### DATA RECORDS
-- Opening Marker --

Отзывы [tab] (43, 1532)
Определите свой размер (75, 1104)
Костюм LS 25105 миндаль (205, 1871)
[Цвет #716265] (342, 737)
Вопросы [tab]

-- Closing Marker --

### ASSIGNED TASK
Retype every line of the material exactly as given.

### RESULT OF THIS TASK
Отзывы [tab] (43, 1532)
Определите свой размер (75, 1104)
Костюм LS 25105 миндаль (205, 1871)
[Цвет #716265] (342, 737)
Вопросы [tab]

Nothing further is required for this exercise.